Quanto à tese de que a exceção de pré-executividade não possui caráter de urgência, a mesma só reforça a possibilidade de ser esta a peça do CESPE, pois é possível formular pedido de antecipação de tutela em exceção de pré-executividade, já que a mesma possui natureza de verdadeira objeção incidente, que, assim como os embargos do devedor, é distribuída por dependência à ação de execução em curso, mas, por não provocar constrição patrimonial, tem o seu cabimento restrito a duas hipóteses que devem ocorrer concomitantemente: as razões de defesa podem ser conhecidas de ofício pelo julgador (o qyue acontece nesse caso, em que o julgador pode conhecer de ofício da inexigibilidade do título pela não ocorrência do FG) e a desnecessidade de dilação probatória (o que tb ocorre nesse caso, por se tratar de matéria unicamente de direito.

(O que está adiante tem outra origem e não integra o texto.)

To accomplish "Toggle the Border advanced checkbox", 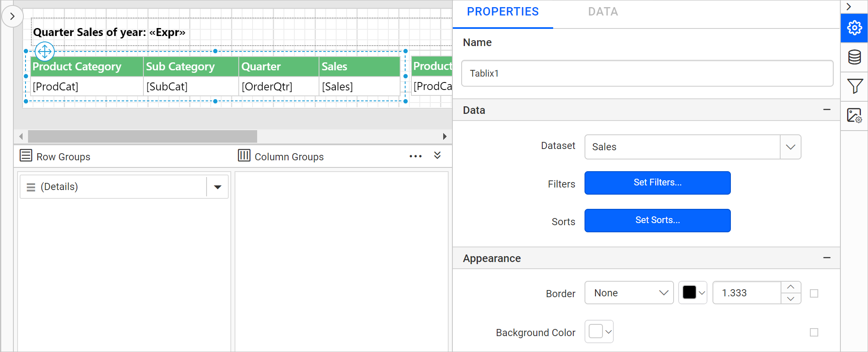I will click(x=814, y=293).
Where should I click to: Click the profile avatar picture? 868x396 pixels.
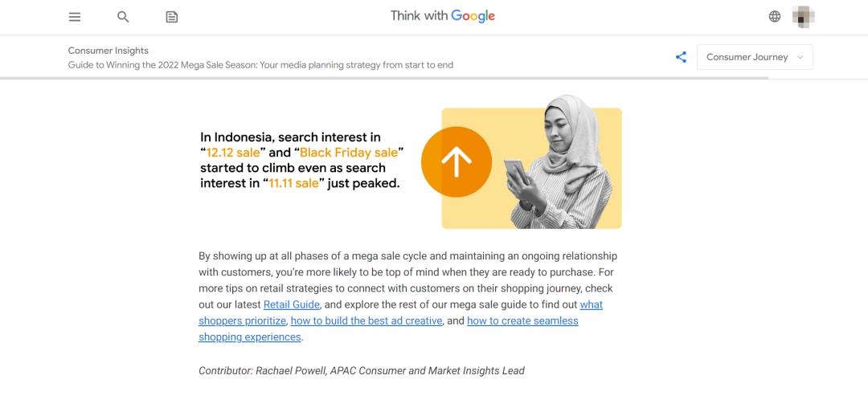coord(804,17)
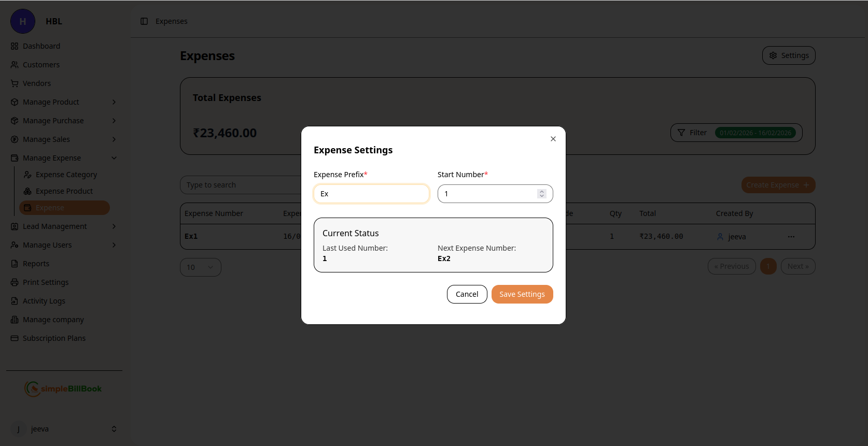
Task: Click the Save Settings button
Action: coord(522,294)
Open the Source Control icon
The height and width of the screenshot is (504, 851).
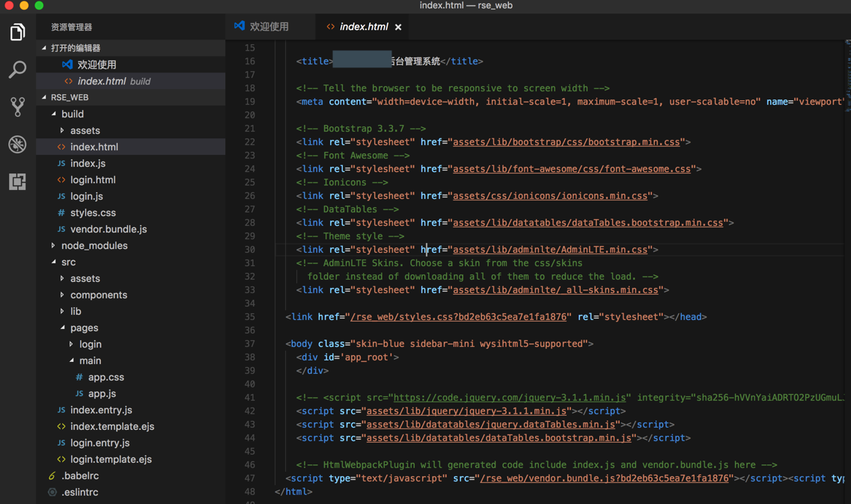(x=17, y=107)
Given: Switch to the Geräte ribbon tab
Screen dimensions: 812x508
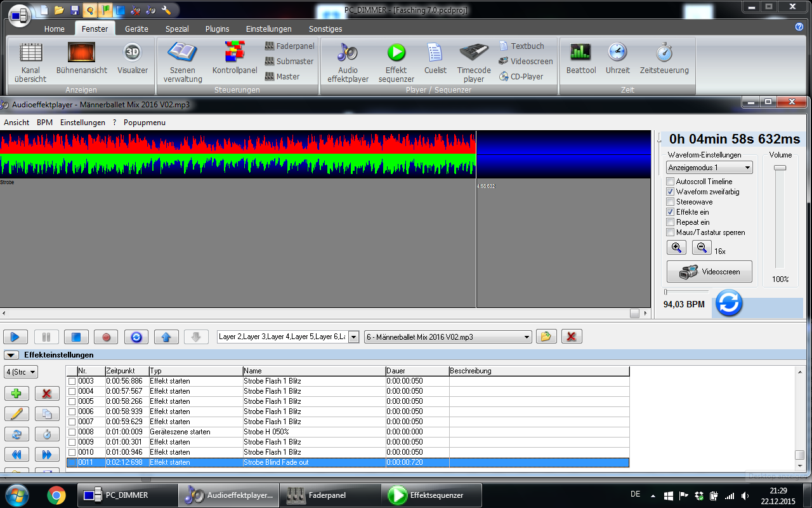Looking at the screenshot, I should tap(135, 29).
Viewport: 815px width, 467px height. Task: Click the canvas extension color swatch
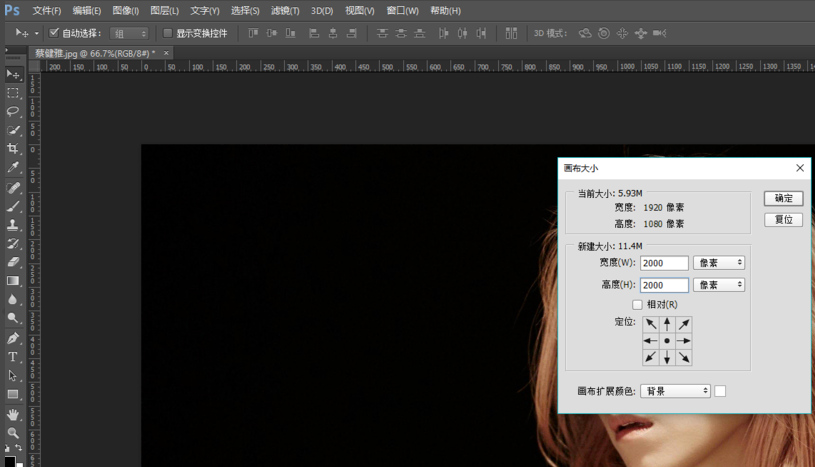(x=720, y=391)

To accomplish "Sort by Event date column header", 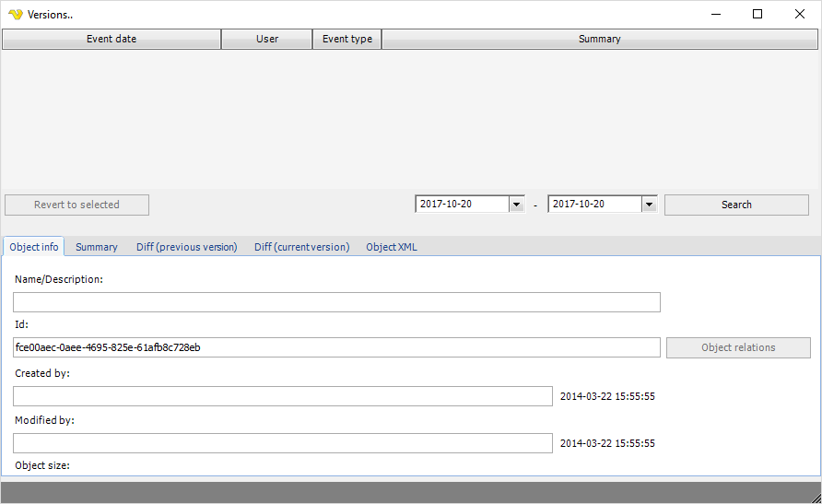I will [x=112, y=39].

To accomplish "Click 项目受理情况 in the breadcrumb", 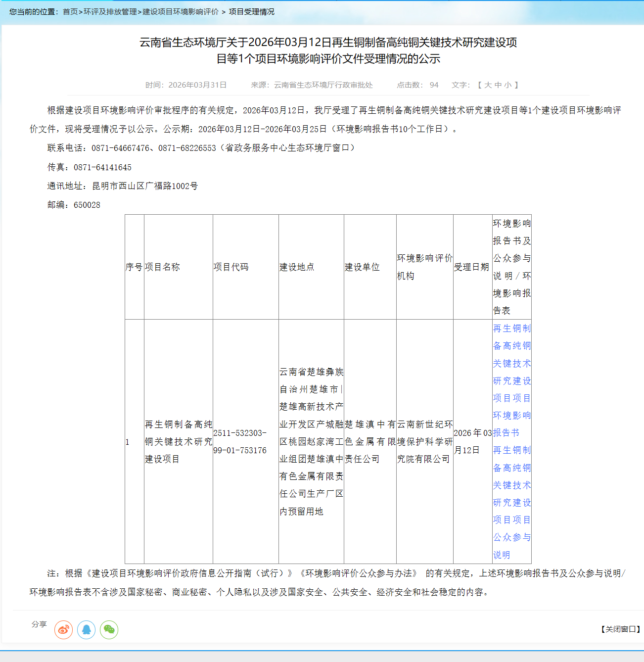I will point(251,12).
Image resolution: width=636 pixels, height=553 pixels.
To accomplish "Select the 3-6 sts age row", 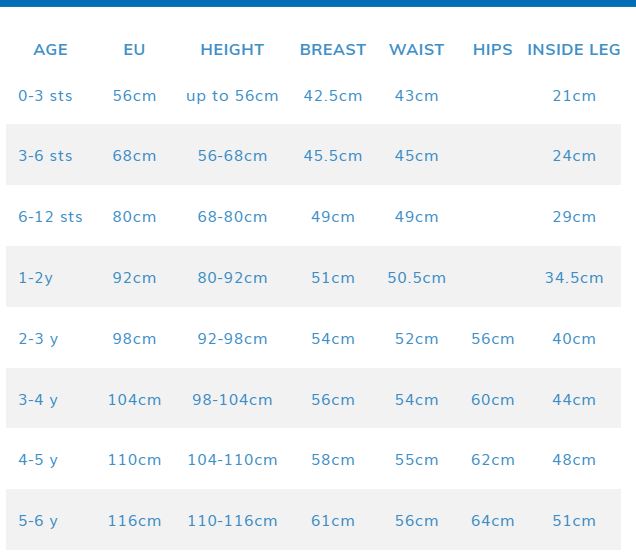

Como defesa incidente, inclusive, tem seu mérito julgado por sentença. Se tem mérito, tem pedido de tutela, se tem pedido de tutela, comporta antecipação dos efeitos da tutela ao final pretendida. Em minha opinião, que não é melhor que a de ninguém, o único problema da exceção é ter que justificar a ciência da execução, inclusive do nº do processo, pois a informação de que o autor tinha conhecimento da execução pode ser apenas presumida do que se lê do comando da questão, já que ele precisava pedir judicialmente a CND. Ora, se faz isso quem teve a CND negada, e a negativa de expedição informa a interposição de Execução Fiscal. Inclusive a execução foi iniciada em maio, e o cliente só procurou o advogado em novembro, o que criaa as condições para a alegação acima.

Anônimo,  26 de outubro de 2009 22:20  

Caro anônimo 16:25.
Ninguém falou "asneira" nenhuma aqui. Estamos debatendo o cabimento de cada peça, tendo em visto que houve uma divergência muito grande entre os candidatos. Ao meu ver, cabe, sim, Embargos à Execução, pelos motivos que já apontei:
1) O termo constrição é um termo técnico-jurídico que indica constrangimento forçado, a exemplo da penhora, do sequestro, do arresto, do bloqueio... A fiança bancária, ou, ainda, o depósito em dinheiro, nunca, jamais significou "constrição" para o Direito. Assim, a garantia dos embargos (exceto a penhora) não importa em "constrição de bens", em seu sentido técnico-jurídico. Qual a constrição imediata que uma carta de fiança proporciona, a qual seria cobrada anos depois pelo banco? Nenhuma!
2) Não há necessidade de citação para opor embargos. O executado pode comparecer espontaneamente e suprir a sua ausência. Nesse sentido, vide os acórdãos supra.
3) A ação anulatória não suspende o curso da execução, o que me levou a não apresentá-la, optando pela via mais segura dos embargos, pois o cliente não iria sofrer constrição de imediato diante da suspensão da execução. Assim, nada impede que, um dia após a propositura da anulatória, a sociedade seja citada na execução, o que a levaria a desembolsar por duas vezes o pagamento de custas (anulatoria + embargos), o que acarretaria, sem dúvida nenhuma, em prejuízo financeiro ao cliente, sobretudo porque presume-se que o valor cobrado a título de tributo era considerável (5 anos de ISS). Ademais, a questão deixou claro que a sociedade queria propor UMA ÚNICA AÇÃO JUDICIAL, o que reforça este argumento.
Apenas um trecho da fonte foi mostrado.